Tuesday, December 12, 2006

Gone Native

I'm afraid I have gone native. The proof? It's hard to admit, especially since some of my foodie friends will read this.

I'll whisper it.

I love mushy peas.


Thursday, December 07, 2006

London Tornado...and Hedgehogs

I had been planning for a few days to mention this little sign of global warming: hedgehogs that appear to be drunk.


A story on BBC Radio Four said that many people were reporting that they were seeing hedgehogs acting strangely, moving about as if they were a bit woozy or drunk. A wildlife expert explained on air that this has been such an unusually warm year that hedgehogs raised second broods of babies. These youngsters were born too late to have put on the necessary fat for hibernation. Since they can't hibernate, they are out looking for food, but now that it's December, food is scarce and the weather has turned. These poor hungry hedgehogs are disoriented because they are suffering from hypothermia.


The advice? If you see a drunken hedgehog, bring it inside to get warm. Let it live in a box a box for a few days, and give it water and cat food. Once you have fattened it up, you can return it to the wild and it will hibernate normally.


I should guess that if you do this, you are all set for the afterlife. If you can't get into the regular heaven, the hedgehog angels will lobby for your admission to hedgehog heaven. There you will be entitled to eat as many worms as you like, for all eternity.


===


On a rather more serious note, there was a thunderstorm in London today. At one point, I heard what sounded like an approaching train, which didn't alarm me too much since we live close to the tracks. However, this train was approaching from the street. I noticed, too, that the wind was blowing. It wasn't until one of my living-room windows shattered a few feet from where I was sitting that I realized that the train sound was the weather. The top five feet of one of our trees blew away. Roofing slates were flying away from houses across the street. And then it was over. I thought I had just experienced a microburst.


I started to clean up and assess the other damage: the broken windows of neighbors' houses, out fence blown down in two places. I heard sirens. A few minutes later, more sirens. My doorbell rang, and a carrier for Royal Mail who was delivering my package said, “Did you see the twister?” He certainly had. He had been making deliveries on Mount Pleasant Road when he saw the funnel of cloud come down, and he had first thought, “Now that's interesting!” and stood to watch it before the debris began to fly and he realized he could be in some danger.

Source records

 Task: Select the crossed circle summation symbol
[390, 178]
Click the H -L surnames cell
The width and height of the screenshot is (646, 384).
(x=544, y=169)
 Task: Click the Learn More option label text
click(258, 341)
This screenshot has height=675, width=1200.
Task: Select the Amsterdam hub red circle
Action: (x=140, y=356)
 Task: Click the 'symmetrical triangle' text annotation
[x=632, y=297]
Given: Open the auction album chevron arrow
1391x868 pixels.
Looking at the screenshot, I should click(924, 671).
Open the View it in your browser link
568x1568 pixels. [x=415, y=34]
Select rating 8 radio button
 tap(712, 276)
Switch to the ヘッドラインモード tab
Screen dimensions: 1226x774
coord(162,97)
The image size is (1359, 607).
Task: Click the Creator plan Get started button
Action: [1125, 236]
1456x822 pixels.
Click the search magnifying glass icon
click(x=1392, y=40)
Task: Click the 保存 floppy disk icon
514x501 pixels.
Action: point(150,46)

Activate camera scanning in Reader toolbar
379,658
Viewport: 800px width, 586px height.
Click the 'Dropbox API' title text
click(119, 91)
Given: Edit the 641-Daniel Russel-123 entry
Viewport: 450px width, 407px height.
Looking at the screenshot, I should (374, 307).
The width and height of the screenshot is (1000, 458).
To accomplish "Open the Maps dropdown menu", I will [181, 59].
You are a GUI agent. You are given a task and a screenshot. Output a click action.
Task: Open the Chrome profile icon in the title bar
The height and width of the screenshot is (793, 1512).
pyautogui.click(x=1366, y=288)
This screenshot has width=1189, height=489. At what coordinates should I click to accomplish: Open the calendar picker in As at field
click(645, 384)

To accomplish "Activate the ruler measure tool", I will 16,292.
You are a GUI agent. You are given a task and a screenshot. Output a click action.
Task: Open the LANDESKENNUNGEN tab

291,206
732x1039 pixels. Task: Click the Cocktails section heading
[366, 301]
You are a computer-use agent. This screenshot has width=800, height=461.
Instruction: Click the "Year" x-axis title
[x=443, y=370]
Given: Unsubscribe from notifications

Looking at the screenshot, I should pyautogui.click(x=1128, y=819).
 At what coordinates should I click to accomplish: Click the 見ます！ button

** BRIEF **
Extract from the blog entries, word for word, the passage starting at "London Tornado...and Hedgehogs" and ending at "suffering from hypothermia.". The items are not needed here.

** ANSWER TO THE PROBLEM **
London Tornado...and Hedgehogs

I had been planning for a few days to mention this little sign of global warming: hedgehogs that appear to be drunk.


A story on BBC Radio Four said that many people were reporting that they were seeing hedgehogs acting strangely, moving about as if they were a bit woozy or drunk. A wildlife expert explained on air that this has been such an unusually warm year that hedgehogs raised second broods of babies. These youngsters were born too late to have put on the necessary fat for hibernation. Since they can't hibernate, they are out looking for food, but now that it's December, food is scarce and the weather has turned. These poor hungry hedgehogs are disoriented because they are suffering from hypothermia.